If you're already using underscore.js, then here's another option using _.uniq:

function allEqual(arr) {
    return _.uniq(arr).length === 1;
}

_.uniq returns a duplicate-free version of the array. If all the values are the same, then the length will be 1.

As mentioned in the comments, given that you may expect an empty array to return true, then you should also check for that case:

function allEqual(arr) {
    return arr.length === 0 || _.uniq(arr).length === 1;
}
2
  • But if array is empty, your answer will return false. While I think it should be true. Changing to .length <= 1 shall be enough though. Mar 22 '17 at 11:43
  • @Kasztan that's a fair point.

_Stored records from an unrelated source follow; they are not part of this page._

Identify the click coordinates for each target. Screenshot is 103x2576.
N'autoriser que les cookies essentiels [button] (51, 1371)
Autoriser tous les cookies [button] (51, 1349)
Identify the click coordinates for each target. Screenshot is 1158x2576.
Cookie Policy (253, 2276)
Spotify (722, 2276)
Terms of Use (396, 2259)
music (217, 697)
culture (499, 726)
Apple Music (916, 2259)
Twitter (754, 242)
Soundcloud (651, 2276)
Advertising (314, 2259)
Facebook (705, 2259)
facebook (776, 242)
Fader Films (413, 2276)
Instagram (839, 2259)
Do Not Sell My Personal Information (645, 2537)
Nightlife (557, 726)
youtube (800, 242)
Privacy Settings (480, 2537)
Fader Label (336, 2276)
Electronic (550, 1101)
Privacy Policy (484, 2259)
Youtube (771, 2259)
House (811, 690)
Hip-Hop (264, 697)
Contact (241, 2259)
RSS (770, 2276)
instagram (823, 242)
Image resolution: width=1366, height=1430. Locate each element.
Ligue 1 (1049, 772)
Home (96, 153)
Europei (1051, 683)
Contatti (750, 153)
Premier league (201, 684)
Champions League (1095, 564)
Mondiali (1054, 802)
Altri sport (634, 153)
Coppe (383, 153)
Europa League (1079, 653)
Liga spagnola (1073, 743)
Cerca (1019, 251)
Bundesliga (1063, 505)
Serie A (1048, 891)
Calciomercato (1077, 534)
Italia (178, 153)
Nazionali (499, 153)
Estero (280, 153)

I've updated my answer to cover that case.
    – Tom Fenech
    Mar 22 '17 at 13:29
10

Shortest answer using underscore/lodash

function elementsEqual(arr) {
    return !_.without(arr, arr[0]).length
}

spec:

elementsEqual(null) // throws error
elementsEqual([]) // true
elementsEqual({}) // true
elementsEqual([1]) // true
elementsEqual([1,2]) // false
elementsEqual(NaN) // true

edit:

Or even shorter, inspired by Tom's answer:

function elementsEqual2(arr) {
    return _.uniq(arr).length <= 1;
}

spec:

elementsEqual2(null) // true (beware, it's different than above)
elementsEqual2([]) // true
elementsEqual2({}) // true
elementsEqual2([1]) // true
elementsEqual2([1,2]) // false
elementsEqual2(NaN) // true
6

Yes, you can check it also using filter as below, very simple, checking every values are the same as the first one:

//ES6
function sameValues(arr) {
  return arr.filter((v,i,a)=>v===a[0]).length === arr.length;
} 

also can be done using every method on the array:

//ES6
function sameValues(arr) {
  return arr.every((v,i,a)=>v===a[0]);
} 

and you can check your arrays like below:

sameValues(['a', 'a', 'a', 'a']); // true
sameValues(['a', 'a', 'b', 'a']); // false

Or you can add it to native Array functionalities in JavaScript if you reuse it a lot:

//ES6
Array.prototype.sameValues = Array.prototype.sameValues || function(){
 this.every((v,i,a)=>v===a[0]);
}

and you can check your arrays like below:

['a', 'a', 'a', 'a'].sameValues(); // true
['a', 'a', 'b', 'a'].sameValues(); // false
5

You can use Array.every if supported:

var equals = array.every(function(value, index, array){
    return value === array[0];
});

Alternatives approach of a loop could be something like sort

var temp = array.slice(0).sort();
var equals = temp[0] === temp[temp.length - 1];

Or, if the items are like the question, something dirty like:

var equals = array.join('').split(array[0]).join('').length === 0;

Also works.

2
  • You have the first example backwards. Should be equals = !array.some( (v,i,a) => v!==a[0] ). Otherwise you're just checking that any value equals the first which will, of course, always be true :)
    – Nobody
    Jul 30 '15 at 4:53
  • Not exactly, I used some instead of every as I mentioned in the first paragraph. :) Thanks for the catch!
    – ZER0
    Aug 2 '15 at 15:39
5

You can get this one-liner to do what you want using Array.prototype.every, Object.is, and ES6 arrow functions:

const all = arr => arr.every(x => Object.is(arr[0], x));
1
  • 2
    Please, describe the solution you're proposing.
    – il_raffa
    Dec 29 '15 at 10:26
5

every() function check if all elements of an array

    const checkArr = a => a.every( val => val === a[0] )
    checkArr(['a','a','a'])  // true 
     
4

I think the simplest way to do this is to create a loop to compare the each value to the next. As long as there is a break in the "chain" then it would return false. If the first is equal to the second, the second equal to the third and so on, then we can conclude that all elements of the array are equal to each other.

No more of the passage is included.